* _DIRECTIVE_
Could you give these rows again, substituting "Screenshot size:" for every "The image size is" and leaving everything else unchanged?

Saved data entries
▼▼▼

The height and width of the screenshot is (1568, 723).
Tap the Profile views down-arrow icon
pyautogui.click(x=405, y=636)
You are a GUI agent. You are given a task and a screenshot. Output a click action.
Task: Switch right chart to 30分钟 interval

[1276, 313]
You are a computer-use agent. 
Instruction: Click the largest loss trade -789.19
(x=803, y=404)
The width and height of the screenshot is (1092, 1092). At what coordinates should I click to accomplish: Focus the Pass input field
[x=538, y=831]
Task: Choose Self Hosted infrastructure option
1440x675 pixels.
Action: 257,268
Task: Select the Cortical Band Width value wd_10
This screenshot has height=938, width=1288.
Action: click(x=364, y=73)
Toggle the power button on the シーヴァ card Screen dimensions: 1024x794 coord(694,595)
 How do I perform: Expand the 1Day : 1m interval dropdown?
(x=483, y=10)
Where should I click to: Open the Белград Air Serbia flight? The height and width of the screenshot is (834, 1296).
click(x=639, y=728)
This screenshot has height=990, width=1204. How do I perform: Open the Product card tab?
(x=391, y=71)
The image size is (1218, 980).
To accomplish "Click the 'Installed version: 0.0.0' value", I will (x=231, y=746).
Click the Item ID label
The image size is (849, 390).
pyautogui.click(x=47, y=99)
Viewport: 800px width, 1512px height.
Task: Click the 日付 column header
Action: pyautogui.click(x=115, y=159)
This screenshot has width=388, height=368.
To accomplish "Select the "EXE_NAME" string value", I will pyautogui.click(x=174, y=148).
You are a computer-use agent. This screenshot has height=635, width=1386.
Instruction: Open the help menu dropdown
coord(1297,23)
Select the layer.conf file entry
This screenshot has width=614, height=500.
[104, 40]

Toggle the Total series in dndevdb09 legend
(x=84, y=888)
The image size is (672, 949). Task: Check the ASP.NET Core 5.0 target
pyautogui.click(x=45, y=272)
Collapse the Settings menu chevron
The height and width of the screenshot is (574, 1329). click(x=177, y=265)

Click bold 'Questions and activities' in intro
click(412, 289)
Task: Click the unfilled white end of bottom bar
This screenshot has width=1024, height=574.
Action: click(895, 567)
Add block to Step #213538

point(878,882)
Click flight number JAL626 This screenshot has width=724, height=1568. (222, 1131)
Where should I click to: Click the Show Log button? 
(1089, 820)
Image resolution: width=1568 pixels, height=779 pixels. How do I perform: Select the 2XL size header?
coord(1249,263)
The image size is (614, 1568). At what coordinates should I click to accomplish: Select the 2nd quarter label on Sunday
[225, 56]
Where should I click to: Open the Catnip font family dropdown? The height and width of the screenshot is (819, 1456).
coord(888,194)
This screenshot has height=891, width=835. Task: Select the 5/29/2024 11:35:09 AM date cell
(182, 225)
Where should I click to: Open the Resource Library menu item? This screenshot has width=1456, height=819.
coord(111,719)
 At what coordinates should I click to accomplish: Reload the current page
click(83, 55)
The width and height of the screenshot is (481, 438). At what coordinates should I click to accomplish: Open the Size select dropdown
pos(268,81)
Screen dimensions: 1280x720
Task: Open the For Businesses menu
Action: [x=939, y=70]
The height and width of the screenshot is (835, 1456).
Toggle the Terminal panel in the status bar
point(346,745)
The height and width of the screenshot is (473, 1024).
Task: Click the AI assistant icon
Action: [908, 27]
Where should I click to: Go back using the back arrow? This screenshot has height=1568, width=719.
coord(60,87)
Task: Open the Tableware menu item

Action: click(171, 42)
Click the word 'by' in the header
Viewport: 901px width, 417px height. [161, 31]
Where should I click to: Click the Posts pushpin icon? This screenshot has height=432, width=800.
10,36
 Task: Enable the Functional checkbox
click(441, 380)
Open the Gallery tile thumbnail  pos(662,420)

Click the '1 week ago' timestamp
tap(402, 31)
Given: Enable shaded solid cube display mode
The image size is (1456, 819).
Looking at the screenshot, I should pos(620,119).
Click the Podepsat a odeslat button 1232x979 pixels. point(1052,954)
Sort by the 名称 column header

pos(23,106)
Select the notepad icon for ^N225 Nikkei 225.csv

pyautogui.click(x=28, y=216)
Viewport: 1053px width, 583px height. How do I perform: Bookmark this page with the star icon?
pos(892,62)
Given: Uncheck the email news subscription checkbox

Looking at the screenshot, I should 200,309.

▲▲▲

* _EXERCISE ANSWER_
The height and width of the screenshot is (1568, 723).
Tap the Profile views down-arrow icon
pyautogui.click(x=405, y=636)
You are a GUI agent. You are given a task and a screenshot. Output a click action.
Task: Switch right chart to 30分钟 interval

[1276, 313]
You are a computer-use agent. 
Instruction: Click the largest loss trade -789.19
(x=803, y=404)
The width and height of the screenshot is (1092, 1092). At what coordinates should I click to accomplish: Focus the Pass input field
[x=538, y=831]
Task: Choose Self Hosted infrastructure option
1440x675 pixels.
Action: 257,268
Task: Select the Cortical Band Width value wd_10
This screenshot has height=938, width=1288.
Action: click(x=364, y=73)
Toggle the power button on the シーヴァ card Screen dimensions: 1024x794 coord(694,595)
 How do I perform: Expand the 1Day : 1m interval dropdown?
(x=483, y=10)
Where should I click to: Open the Белград Air Serbia flight? The height and width of the screenshot is (834, 1296).
click(x=639, y=728)
This screenshot has height=990, width=1204. How do I perform: Open the Product card tab?
(x=391, y=71)
Screenshot size: (1218, 980).
To accomplish "Click the 'Installed version: 0.0.0' value", I will (x=231, y=746).
Click the Item ID label
Screenshot size: (849, 390).
pyautogui.click(x=47, y=99)
Viewport: 800px width, 1512px height.
Task: Click the 日付 column header
Action: pyautogui.click(x=115, y=159)
This screenshot has width=388, height=368.
To accomplish "Select the "EXE_NAME" string value", I will pyautogui.click(x=174, y=148).
You are a computer-use agent. This screenshot has height=635, width=1386.
Instruction: Open the help menu dropdown
coord(1297,23)
Select the layer.conf file entry
This screenshot has width=614, height=500.
[104, 40]

Toggle the Total series in dndevdb09 legend
(x=84, y=888)
Screenshot size: (672, 949). Task: Check the ASP.NET Core 5.0 target
pyautogui.click(x=45, y=272)
Collapse the Settings menu chevron
The height and width of the screenshot is (574, 1329). click(x=177, y=265)

Click bold 'Questions and activities' in intro
click(412, 289)
Task: Click the unfilled white end of bottom bar
This screenshot has width=1024, height=574.
Action: click(895, 567)
Add block to Step #213538

point(878,882)
Click flight number JAL626 This screenshot has width=724, height=1568. (222, 1131)
Where should I click to: Click the Show Log button? 
(1089, 820)
Image resolution: width=1568 pixels, height=779 pixels. How do I perform: Select the 2XL size header?
coord(1249,263)
Screenshot size: (614, 1568). At what coordinates should I click to accomplish: Select the 2nd quarter label on Sunday
[225, 56]
Where should I click to: Open the Catnip font family dropdown? The height and width of the screenshot is (819, 1456).
coord(888,194)
This screenshot has height=891, width=835. Task: Select the 5/29/2024 11:35:09 AM date cell
(182, 225)
Where should I click to: Open the Resource Library menu item? This screenshot has width=1456, height=819.
coord(111,719)
 At what coordinates should I click to accomplish: Reload the current page
click(83, 55)
The width and height of the screenshot is (481, 438). At what coordinates should I click to accomplish: Open the Size select dropdown
pos(268,81)
Screen dimensions: 1280x720
Task: Open the For Businesses menu
Action: [x=939, y=70]
The height and width of the screenshot is (835, 1456).
Toggle the Terminal panel in the status bar
point(346,745)
The height and width of the screenshot is (473, 1024).
Task: Click the AI assistant icon
Action: [908, 27]
Where should I click to: Go back using the back arrow? This screenshot has height=1568, width=719.
coord(60,87)
Task: Open the Tableware menu item

Action: click(171, 42)
Click the word 'by' in the header
Viewport: 901px width, 417px height. [161, 31]
Where should I click to: Click the Posts pushpin icon? This screenshot has height=432, width=800.
10,36
 Task: Enable the Functional checkbox
click(441, 380)
Open the Gallery tile thumbnail  pos(662,420)

Click the '1 week ago' timestamp
tap(402, 31)
Given: Enable shaded solid cube display mode
Screenshot size: (1456, 819).
Looking at the screenshot, I should pos(620,119).
Click the Podepsat a odeslat button 1232x979 pixels. point(1052,954)
Sort by the 名称 column header

pos(23,106)
Select the notepad icon for ^N225 Nikkei 225.csv

pyautogui.click(x=28, y=216)
Viewport: 1053px width, 583px height. How do I perform: Bookmark this page with the star icon?
pos(892,62)
Given: Uncheck the email news subscription checkbox

Looking at the screenshot, I should 200,309.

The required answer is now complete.